Assignment ▸
Once the line with "The height and" is found in the entries below, print it and each following line exactly, stopping after the line with "Open the Схема"; print nothing else.
■ ■ ■ ■ ■
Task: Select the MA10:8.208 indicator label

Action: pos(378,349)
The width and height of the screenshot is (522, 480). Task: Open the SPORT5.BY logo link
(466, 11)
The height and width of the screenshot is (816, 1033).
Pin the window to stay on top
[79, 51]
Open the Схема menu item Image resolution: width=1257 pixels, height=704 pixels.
■ ■ ■ ■ ■
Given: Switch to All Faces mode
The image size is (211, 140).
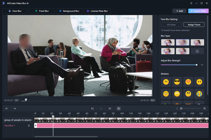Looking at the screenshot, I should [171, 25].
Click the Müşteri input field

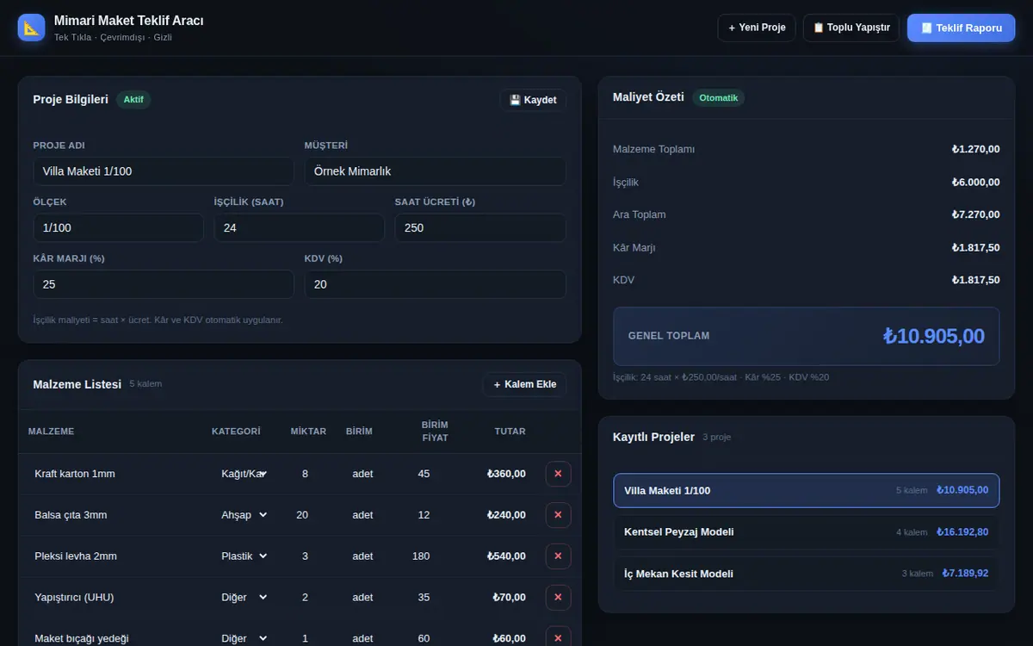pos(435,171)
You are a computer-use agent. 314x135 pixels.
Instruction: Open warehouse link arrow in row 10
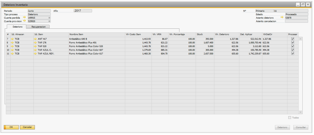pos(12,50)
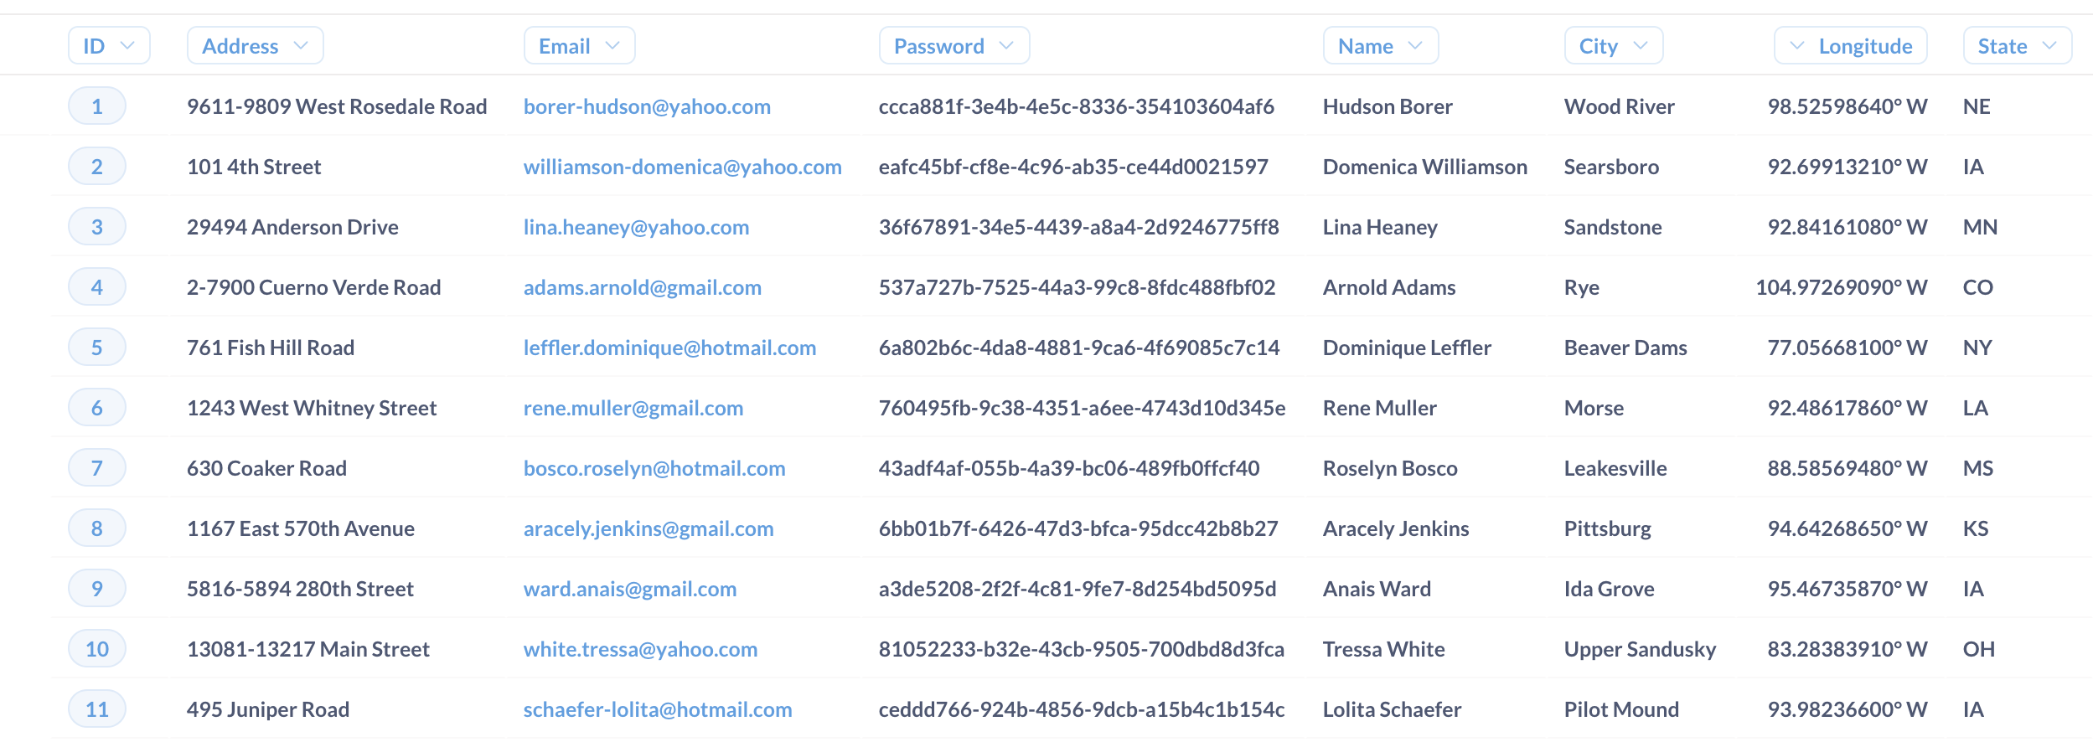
■ ■ ■ ■ ■
Output for this task ▸
The height and width of the screenshot is (816, 1033).
Pin the window to stay on top
[79, 51]
Open the Схема menu item Image resolution: width=1257 pixels, height=704 pixels.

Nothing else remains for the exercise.